Histoire des Cultural Studies
Les Cultural Studies émergent dans la société britannique des années 1950. Une culture de masse se développe après la guerre. Edward Thompson, Raymond Williams et Richard Hoggart analysent la formation de la classe ouvrière, les cultures populaires et les contestations culturelles. Ces chercheurs issus de milieux ouvriers relient la culture aux problèmes sociaux. Les cultures populaires sont revalorisées contre la domination de la culture élitiste et bourgeoise. Les Cultural Studies doivent permettre d’analyser la réalité sociale pour lutter contre les différentes oppressions. Ces auteurs s’inscrivent dans le marxisme hétérodoxe de la New Left. Contre une vision déterministe, ils insistent sur l’importance des luttes et résistances ouvrières.
Stuart Hall remet en cause la vision marxiste d’une domination implacable de la bourgeoisie avec ses superstructures idéologiques. Au contraire, il estime que les individus ordinaires peuvent penser par eux-mêmes et ne pas intégrer l’idéologie de la société de consommation. Le cinéma hollywoodien connaît du succès avant tout car il s’inspire du vécu des classes populaires. Ensuite, les spectateurs ne sont pas passifs devant les œuvres mais développent leurs propres interprétations. La culture possède sa logique propre et n’est pas un simple reflet des rapports de force économiques qui traversent la société. Stuart Hall permet également de valoriser le regard des femmes et des minorités.
Les Cultural Studies s’imposent progressivement dans les universités américaines. Les chercheurs insistent d’abord sur les grands mythes fondateurs qui forgent l’unité du peuple américain. Les groupes sociaux marginalisés et dominés ne sont pas pris en compte. « Pour le dire autrement, être américain serait donc simplement faire partie de la classe moyenne et pouvoir participer à la société de consommation », précise David Da Silva. Le rêve américain, avec le mythe de la réussite individuelle, devient fédérateur pour permettre l’intégration des immigrés.
= = =
» EXERCICES PROPOSÉS
1. Dans le texte sur les Cultural Studies, modifiez le passage qui va de « Les Cultural Studies s’imposent » jusqu'à « l’intégration des immigrés. » : remplacez « immigrés » par « nouveaux arrivants ».
2. Traduisez en anglais cette phrase du texte sur les Cultural Studies : « Ensuite, les spectateurs ne sont pas passifs devant les œuvres mais développent leurs propres interprétations. »
3. Reprenez le texte sur l'histoire des Cultural Studies à l'endroit où il s'arrête et écrivez la suite.
= = =
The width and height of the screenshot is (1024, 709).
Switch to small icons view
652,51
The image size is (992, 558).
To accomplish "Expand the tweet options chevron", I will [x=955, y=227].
= = =
» RÉPONSES AUX CONSIGNES
1.
Les Cultural Studies s’imposent progressivement dans les universités américaines. Les chercheurs insistent d’abord sur les grands mythes fondateurs qui forgent l’unité du peuple américain. Les groupes sociaux marginalisés et dominés ne sont pas pris en compte. « Pour le dire autrement, être américain serait donc simplement faire partie de la classe moyenne et pouvoir participer à la société de consommation », précise David Da Silva. Le rêve américain, avec le mythe de la réussite individuelle, devient fédérateur pour permettre l’intégration des nouveaux arrivants.

2. Next, viewers are not passive in front of works but develop their own interpretations.

3.
Mais la contre-culture et la contestation des années 1960 attaquent cette civilisation américaine. Les minorités luttent contre leur oppression. Les Cultural Studies délaissent les grandes œuvres pour s’intéresser à la culture populaire. Elles évoquent également le regard des minorités. Une nouvelle hégémonie culturelle se développe avec le « politiquement correct » qui chasse le racisme et les discriminations. Des enseignements diffusent de nouveaux récits comme les Woman Studies, les Black Studies, les Gay et Lesbian Studies. Depuis les années 2000, le cinéma américain s’adapte à cette nouvelle norme. Les producteurs craignent les critiques des associations qui peuvent mener des campagnes contre un film.
Le géographe David Harvey observe que cette évolution se conforme au capitalisme néolibéral. La production délaisse le modèle fordiste de la standardisation. La consommation ne s’adresse plus à un mode de vie uniformisé. Le marché devient segmenté et s’adresse à des clientèles diverses. Ensuite, la lutte des classes disparaît pour faire place au consensus libéral. Les luttes des minorités qui demandent plus de droits et de reconnaissance s’inscrivent dans ce cadre libéral.
Les films peuvent faire l’objet d’interprétations diverses. Les médias de gauche raillent 300 de Zack Snider, qui évoque l’affrontement des Spartiates face aux Perses. Le film exalte les valeurs viriles et guerrières. Il est surtout décrit comme une apologie de l’impérialisme américain après la guerre en Irak. Au contraire, le philosophe Slavoj Zizek et une partie du public observent que les Spartiates apparaissent comme un peuple rustre qui résiste face à une armée plus puissante. Ce qui les place donc plutôt du côté de l’anti-impérialisme. Le regard du public peut donc différer avec les interprétations des intellectuels de gauche, et même avec l’idéologie du réalisateur.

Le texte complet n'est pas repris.